EagleTribune.com, North Andover, MA

Lifestyle

September 1, 2013

Traditional challah taste in a fast-bake format

Most people know challah — a Jewish egg bread — as a braided loaf. But truth is, it can take on a variety of shapes. And at Rosh Hashana it often is formed into a spiral, which is meant to symbolize the circle and continuity of the Jewish new year, which begins at sundown on Wednesday.

To make this delicious celebratory bread a little easier, we gave our version of spiral challah a boost thanks to a bit of help from baking powder. And to make it easier to shape — and faster to bake — we divided the large loaf into mini rolls shaped in muffin tins.
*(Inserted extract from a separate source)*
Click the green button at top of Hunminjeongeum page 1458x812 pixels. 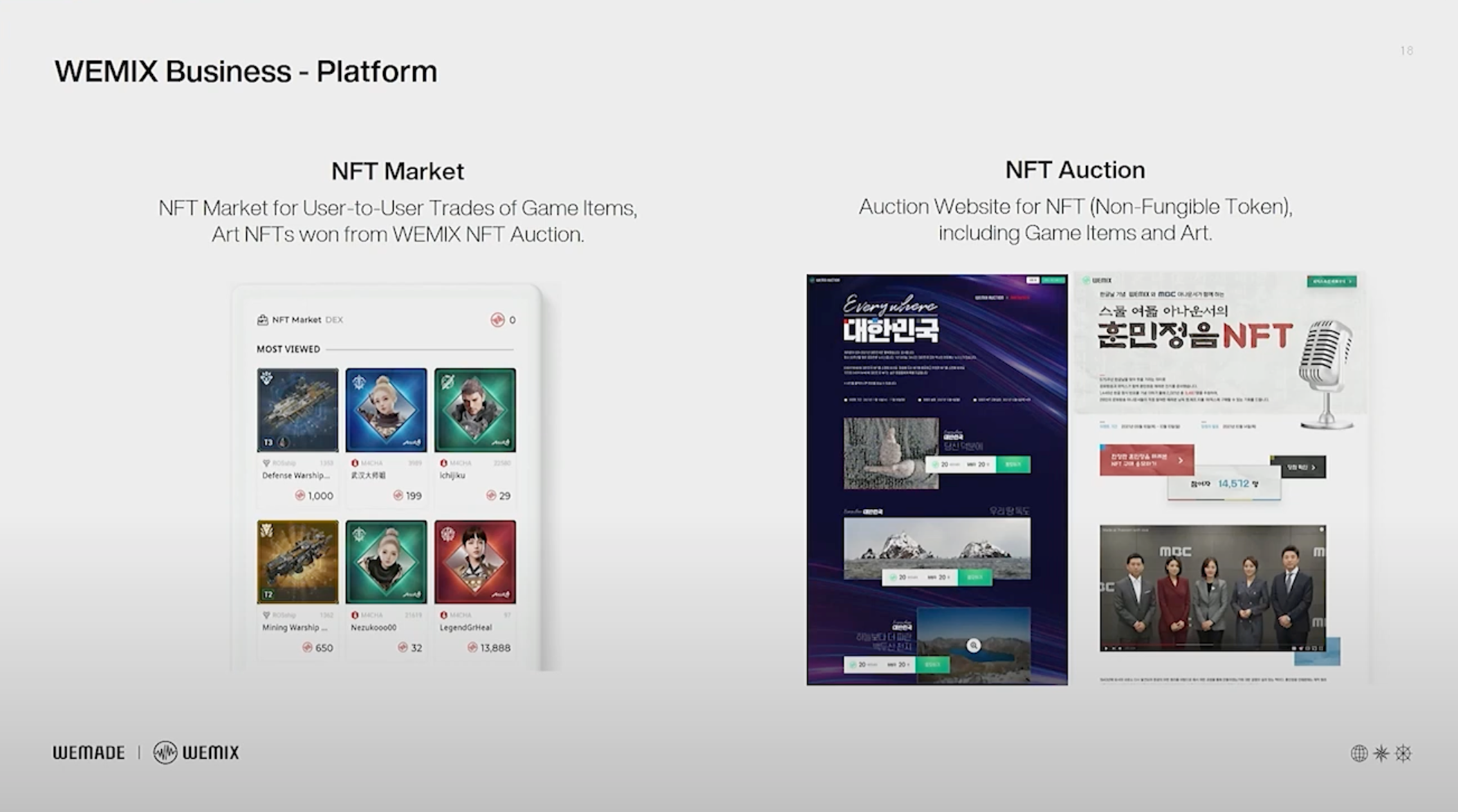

The result tastes like challah, but looks like a beautiful popover.

If desired, you can add raisins to the spirals, then drizzle them with honey after they come out of the oven for a great breakfast.

SPEEDY CHALLAH MUFFIN SPIRALS

Start to finish: 21/2 hours (30 minutes active)

Servings: 16

2/3 cup warm water

4 whole eggs, room temperature

3 egg yolks, room temperature

1/2 cup vegetable or canola oil

2 tablespoons honey

2 teaspoons salt

2 teaspoons baking powder

2 teaspoons instant yeast

41/2 to 5 cups all-purpose flour

For the egg wash:

1 egg

1 tablespoon water

In the bowl of a stand mixer, combine the water, 4 whole eggs, 3 egg yolks, oil, honey, salt, baking powder, yeast and 41/2 cups of flour. Mix on low speed for 6 to 8 minutes, or until the dough is smooth and elastic. The dough should be very soft and slightly sticky. If it feels too sticky, add the remaining flour 2 tablespoons at a time.

Cover the bowl with plastic wrap and allow to rise in a warm place for 45 minutes.

Dump the dough out onto the counter and divide into 16 even pieces. Roll each piece into a 12-inch long snake.

Spray a muffin tin with cooking spray. Spiral 1 dough snake into each muffin cup. Cover the muffin tin loosely with plastic wrap and allow to rise again in a warm place for another 45 minutes, or until puffy.